● Problem details
Return all of the data exactly as written, without the pictures.

Segment Start: Records supplied

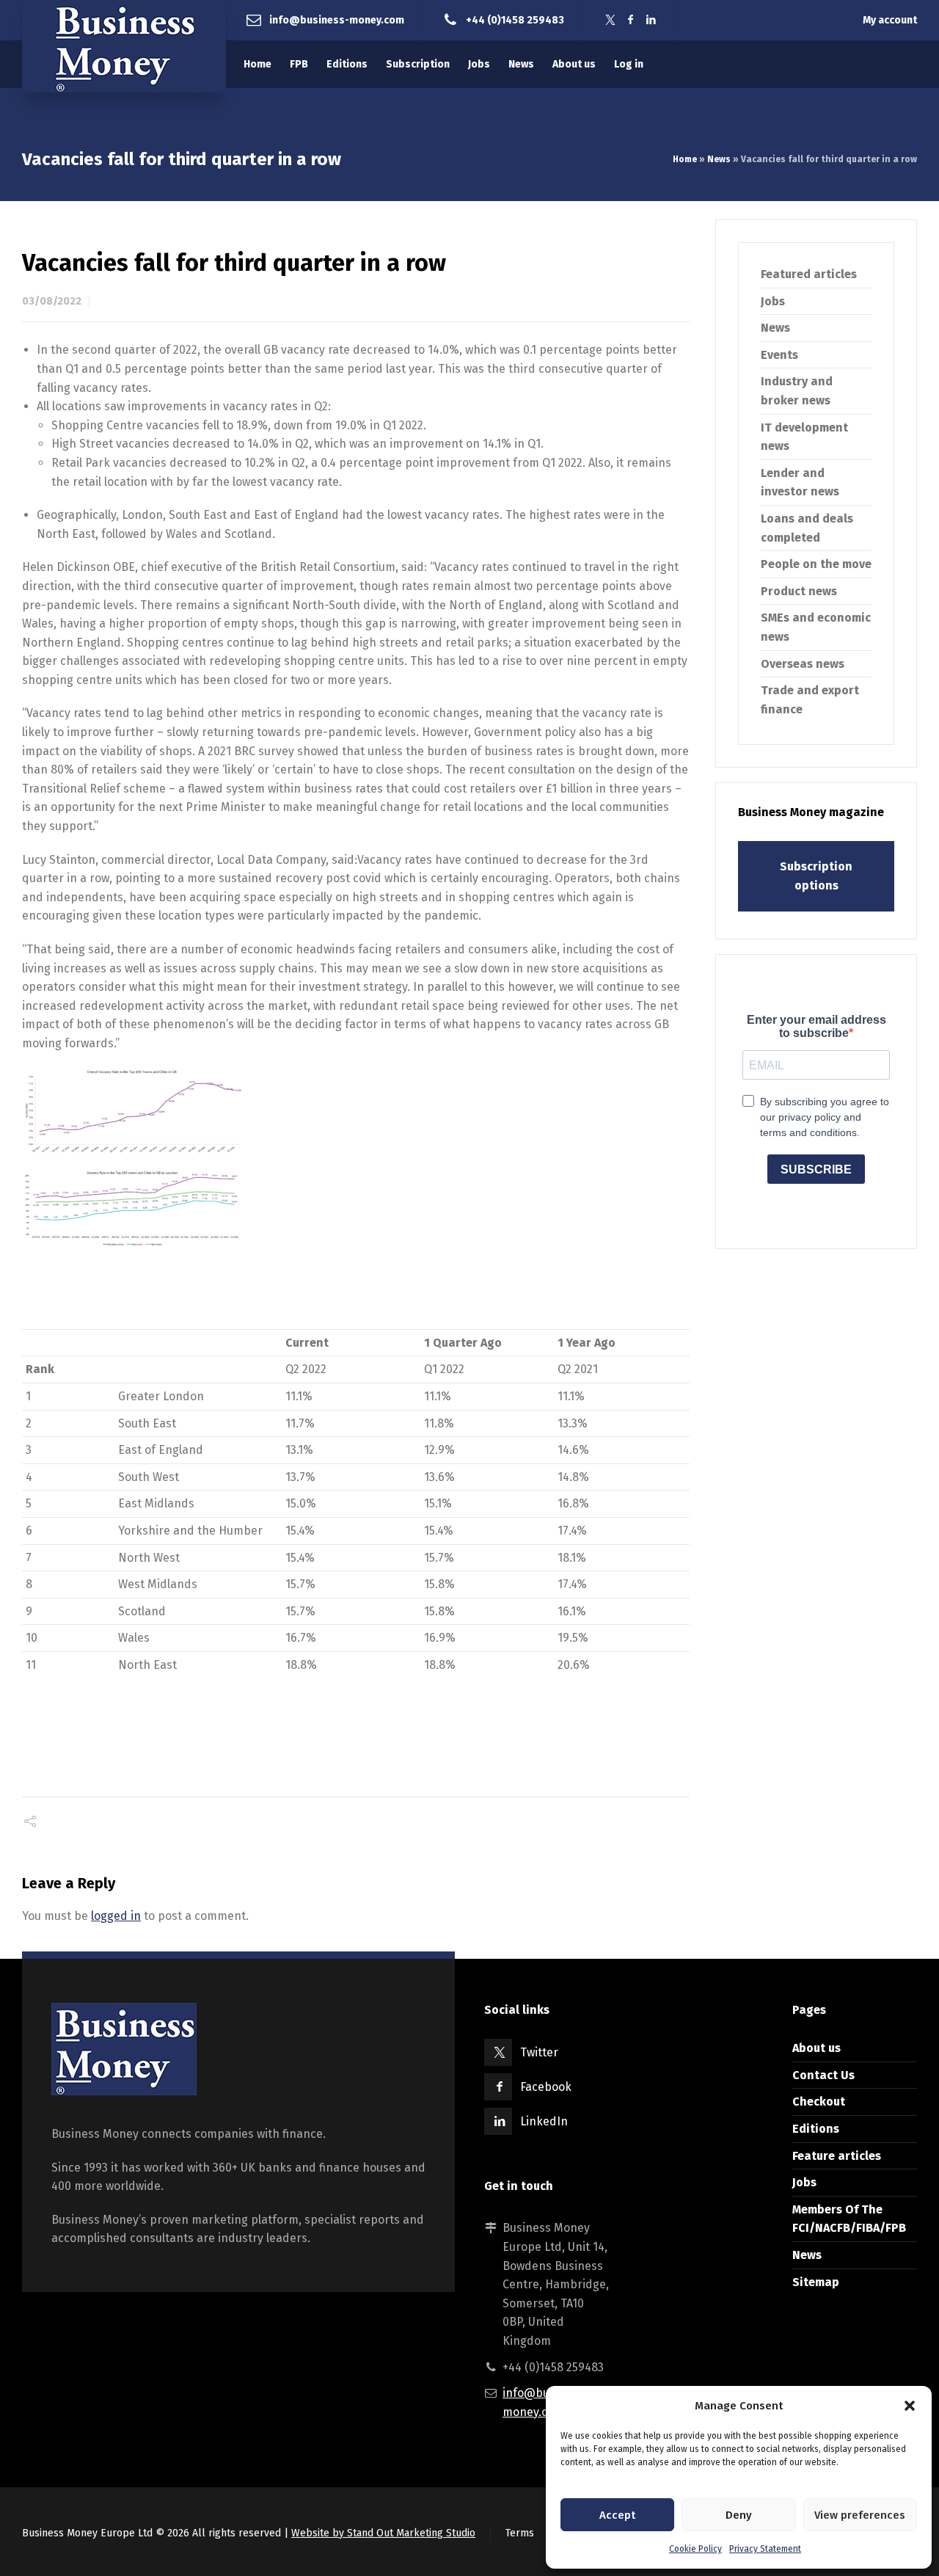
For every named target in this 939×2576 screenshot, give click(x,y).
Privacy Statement (765, 2549)
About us (816, 2048)
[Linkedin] (651, 20)
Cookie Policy (695, 2549)
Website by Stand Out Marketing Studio (383, 2533)
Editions (815, 2129)
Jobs (773, 301)
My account (890, 20)
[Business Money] (124, 46)
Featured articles (809, 274)
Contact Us (823, 2075)
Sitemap (815, 2282)
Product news (799, 591)
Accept (617, 2515)
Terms (519, 2533)
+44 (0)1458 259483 (515, 19)
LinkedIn (544, 2121)
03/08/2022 (51, 301)
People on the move (816, 564)
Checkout (818, 2102)
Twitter (539, 2052)
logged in (116, 1916)
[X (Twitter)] (610, 20)
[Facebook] (631, 20)
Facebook (545, 2087)
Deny (739, 2515)
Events (779, 355)
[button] (909, 2405)
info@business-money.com (336, 19)
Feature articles (836, 2156)
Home (685, 159)
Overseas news (802, 664)
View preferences (859, 2515)
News (719, 159)
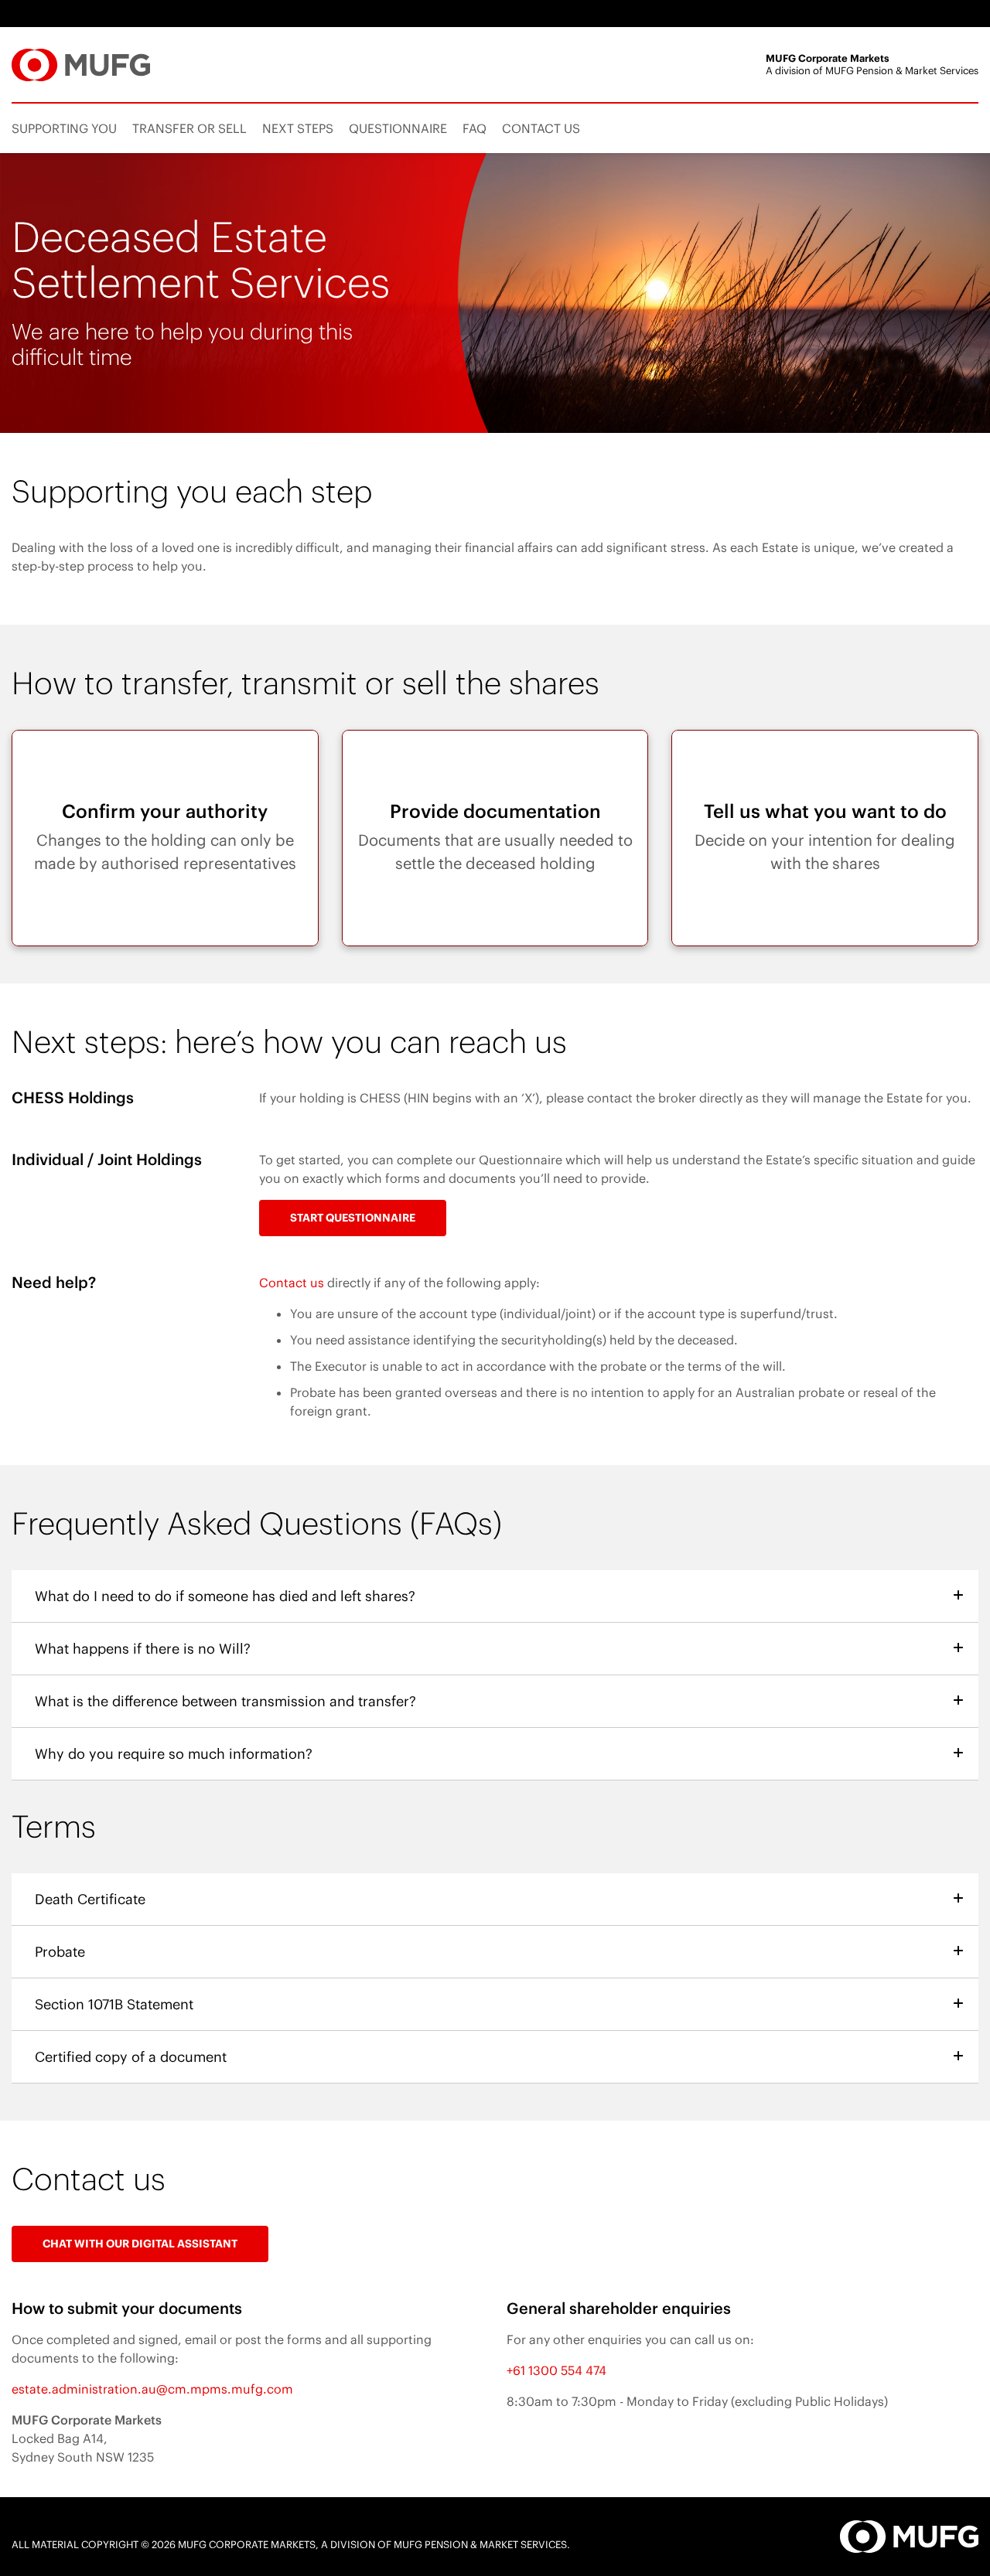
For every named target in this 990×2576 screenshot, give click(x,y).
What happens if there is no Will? (148, 1649)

Segment End: Records supplied

● Your solution
For every named target in this 939×2576 screenshot, give click(x,y).
Privacy Statement (765, 2549)
About us (816, 2048)
[Linkedin] (651, 20)
Cookie Policy (695, 2549)
Website by Stand Out Marketing Studio (383, 2533)
Editions (815, 2129)
Jobs (773, 301)
My account (890, 20)
[Business Money] (124, 46)
Featured articles (809, 274)
Contact Us (823, 2075)
Sitemap (815, 2282)
Product news (799, 591)
Accept (617, 2515)
Terms (519, 2533)
+44 (0)1458 259483 (515, 19)
LinkedIn (544, 2121)
03/08/2022 (51, 301)
People on the move (816, 564)
Checkout (818, 2102)
Twitter (539, 2052)
logged in (116, 1916)
[X (Twitter)] (610, 20)
[Facebook] (631, 20)
Facebook (545, 2087)
Deny (739, 2515)
Events (779, 355)
[button] (909, 2405)
info@business-money.com (336, 19)
Feature articles (836, 2156)
Home (685, 159)
Overseas news (802, 664)
View preferences (859, 2515)
News (719, 159)
For every named target in this 990×2576 screenshot, give click(x,y).
What happens if there is no Will? (148, 1649)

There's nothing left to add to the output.